The Affordable Care Act’s (ACA) coverage provisions did not target children’s eligibility for Medicaid or CHIP. It was aimed at closing the coverage gap for adults – both adults without dependent children, who were generally ineligible for Medicaid, and parents, whose pre-ACA Medicaid eligibility was well below the poverty level in many states. Yet, we know that enrollment of uninsured children who were eligible but not enrolled in Medicaid/CHIP has been a driver of the ACA’s success in achieving historic levels of coverage for children. In fact, in less than two years following ACA implementation, health coverage rates for children improved by 2.4 percentage points – from 92.9 percent to 95.2 percent. We call that the “welcome mat” effect but how does it work and what’s at risk with the current ACA repeal and replacement plan – the American Health Care Act (AHCA)?
Covering parents reduces the number of uninsured children. It’s clear that coverage of parents results in better coverage rates for children. In the years preceding ACA implementation, two-thirds of uninsured children were eligible but not enrolled in Medicaid or CHIP. In fact, 84 percent of children had the same insurance status as their parents according to a 2011 GAO study. Massachusetts provides a good example of how insuring more parents results in improvements to children’s health coverage rates. In Massachusetts, children saw their uninsured rate cut in half when coverage was expanded to more parents and other adults. Provisions in the AHCA – namely ending the enhanced match for adults after 2019, phasing out the enhanced match if a parent has a gap in enrollment of more than a month, and requiring states to re-determine eligibility every six months – will result in the Medicaid expansion withering on the vine. History shows that when parents lose eligibility, children will wind up losing health coverage too.
Outreach, consumer assistance and the individual mandate promote enrollment in coverage. There’s a reason businesses engage in marketing – to create awareness and boost sales of their products. Outreach does the same thing for public coverage programs. Lack of knowledge about program eligibility and unfamiliarity with the application process often pose barriers to enrollment. The ACA recognized the importance of educating the public about coverage options and assisting individuals with enrollment. Coupled with the individual mandate, the increased public awareness of new coverage options resulted in higher enrollment and participation rates among children who were eligible but not enrolled in Medicaid or CHIP. Already the new administration has taken steps to curtail marketing of Marketplace coverage and public education about coverage options. And while the AHCA does not directly eliminate the federal marketplace and healthcare.gov, it’s not clear what if any role they will play in connecting individuals to coverage in the future. I suspect that navigator grants and essential marketing components of Healthcare.gov, which also promote Medicaid, will also be on the chopping block. With pressure on states to reduce Medicaid costs through the AHCA’s capped funding, we can also expect that states will eliminate or curtail their outreach and consumer assistance efforts.

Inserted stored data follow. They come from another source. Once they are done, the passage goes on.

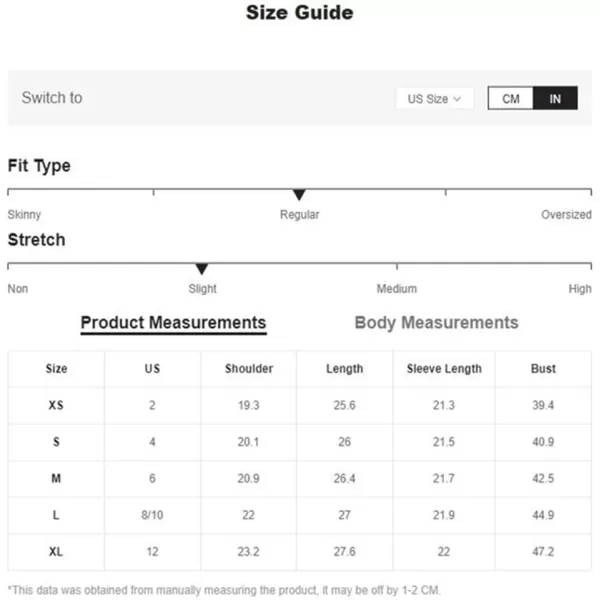Select the Product Measurements tab
Screen dimensions: 600x600
(173, 323)
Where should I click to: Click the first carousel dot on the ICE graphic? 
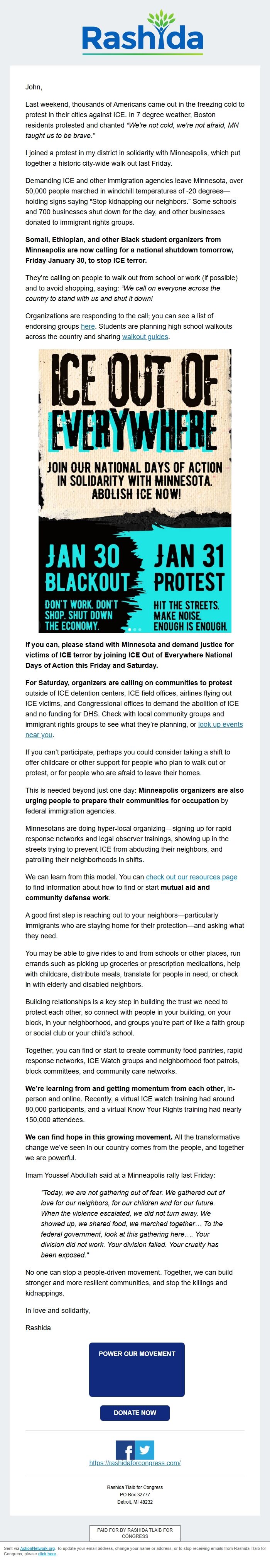click(x=129, y=629)
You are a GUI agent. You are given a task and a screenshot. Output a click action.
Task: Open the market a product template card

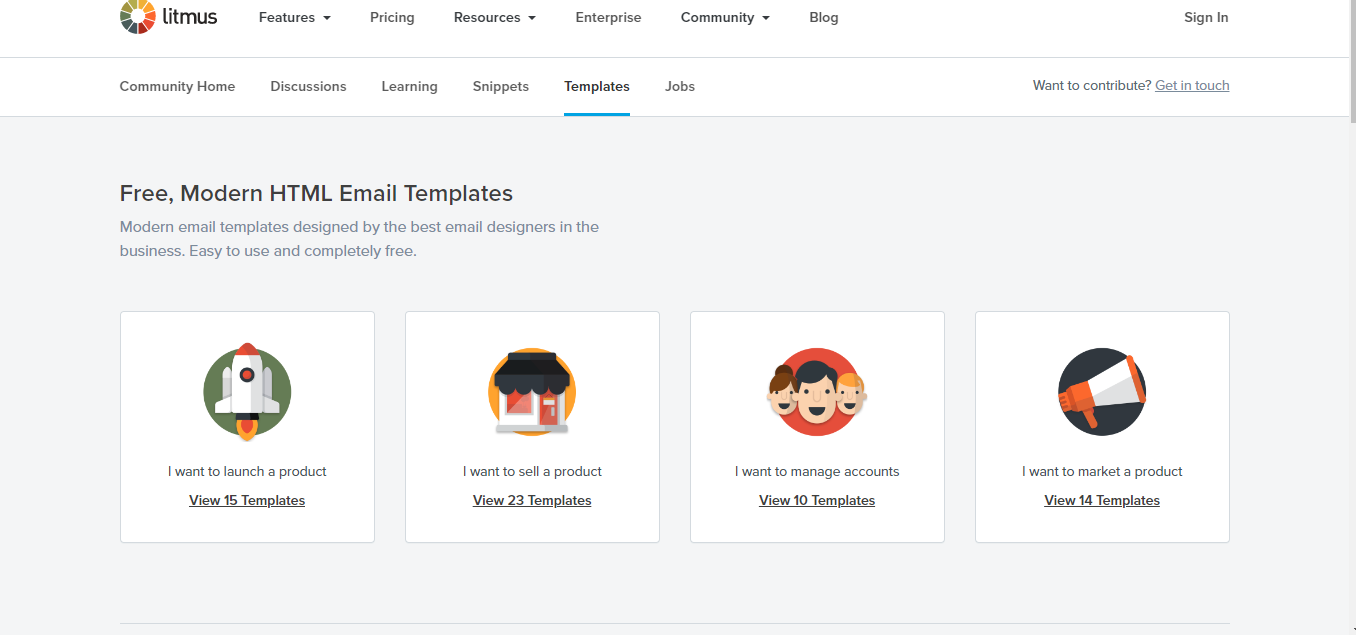[1101, 427]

Simplified enrollment and renewal procedures make it easier for eligible individuals to enroll and retain coverage. The ACA also stepped in to remove red tape administrative barriers to enrollment and retention, which were historically cited as a key reason why eligible children were not enrolled. The ACA accelerated state adoption of proven processes and procedures to ease the paperwork burden for states and enrollees. Known as the MAGI-based rules, the ACA spurred states to use trusted electronic sources of data to more accurately and quickly verify eligibility. These rules require coordination between coverage sources so that eligible individuals are connected with the coverage option that matches their eligibility. The ACA also modernized how states verify ongoing eligibility at renewal in a way that promotes retention of coverage for eligible children. Importantly, it also standardized the best practice (and common insurance industry practice) of renewing coverage only once every 12 months. The AHCA would turn back the clock and erect more barriers to coverage by mandating that states re-determine eligibility for the expansion adult group every six months. Such procedures are known to result in churn and gaps in enrollment for eligible children.
Yanking the welcome mat out from under low-income and vulnerable children and families will take us backwards in covering children. ACA repeal and Medicaid restructuring threaten the progress we have made not only in dramatically reducing the uninsured rate for all Americans but also in welcoming eligible children into coverage. As the state snapshots of children’s coverage we recently released with the American Academy of Pediatrics show, 79% of children living in or near poverty, 45% of children under the age 6, and 43% of children with disabilities or special health care needs rely on Medicaid to see a doctor and dentist. This is no time to turn our backs on children. They are our nation’s future and without access to health coverage, they will not be able to live up to their full potential.